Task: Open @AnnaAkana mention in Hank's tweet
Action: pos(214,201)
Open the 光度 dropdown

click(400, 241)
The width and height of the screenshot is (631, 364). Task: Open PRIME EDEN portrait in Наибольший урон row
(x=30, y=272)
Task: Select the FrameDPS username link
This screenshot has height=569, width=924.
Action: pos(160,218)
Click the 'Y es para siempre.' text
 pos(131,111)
==
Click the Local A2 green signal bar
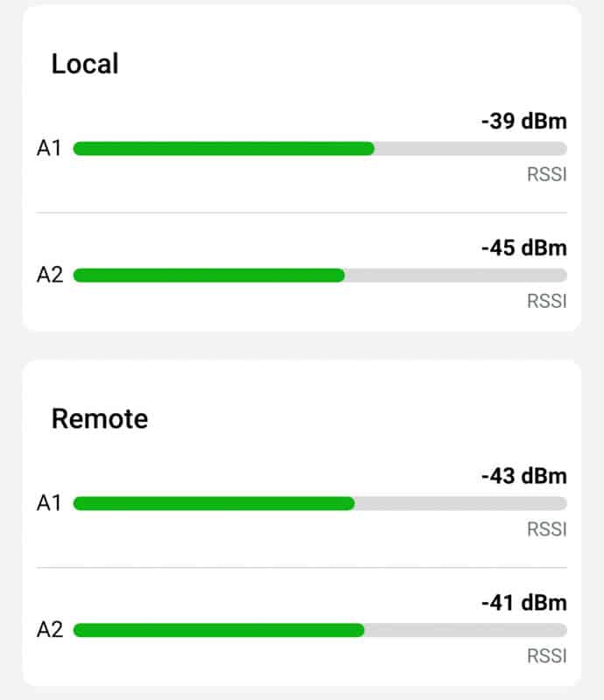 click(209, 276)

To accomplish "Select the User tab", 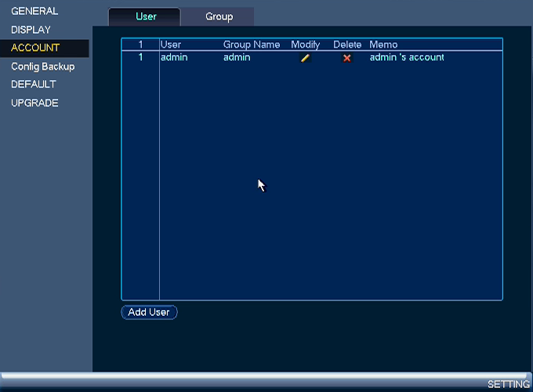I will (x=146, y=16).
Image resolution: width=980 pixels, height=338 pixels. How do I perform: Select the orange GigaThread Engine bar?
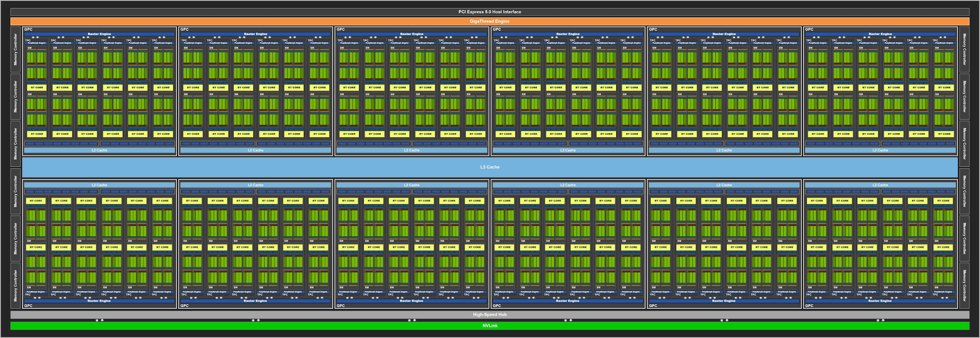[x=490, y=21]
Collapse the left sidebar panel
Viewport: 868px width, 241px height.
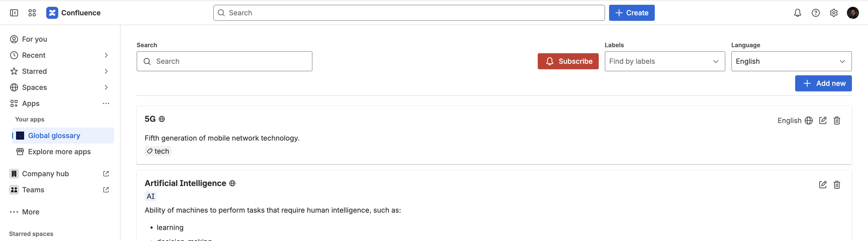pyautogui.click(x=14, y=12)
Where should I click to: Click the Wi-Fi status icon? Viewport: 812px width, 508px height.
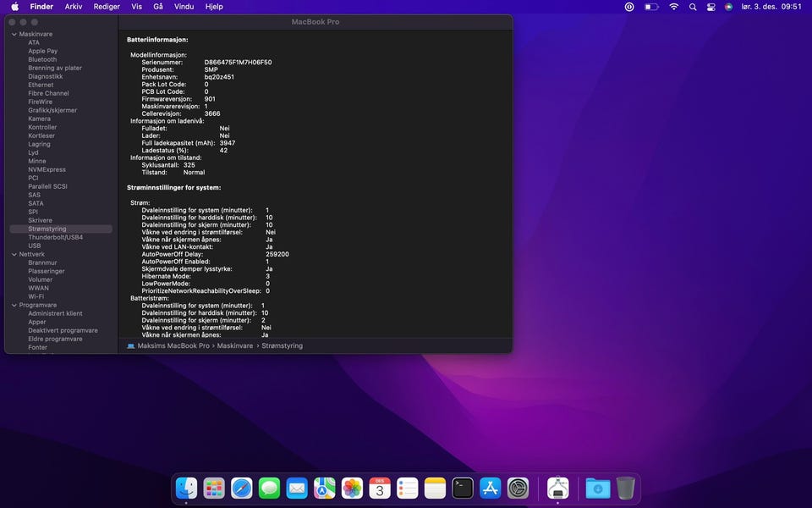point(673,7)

§ What the task asks
Write out the material unchanged, everything from the line containing "Task: Open @AnnaAkana mention in Hank's tweet" down to the line containing "pos(131,111)", both of those lines included.

§ Result
Task: Open @AnnaAkana mention in Hank's tweet
Action: pos(214,201)
Open the 光度 dropdown

click(400, 241)
The width and height of the screenshot is (631, 364). Task: Open PRIME EDEN portrait in Наибольший урон row
(x=30, y=272)
Task: Select the FrameDPS username link
This screenshot has height=569, width=924.
Action: pos(160,218)
Click the 'Y es para siempre.' text
 pos(131,111)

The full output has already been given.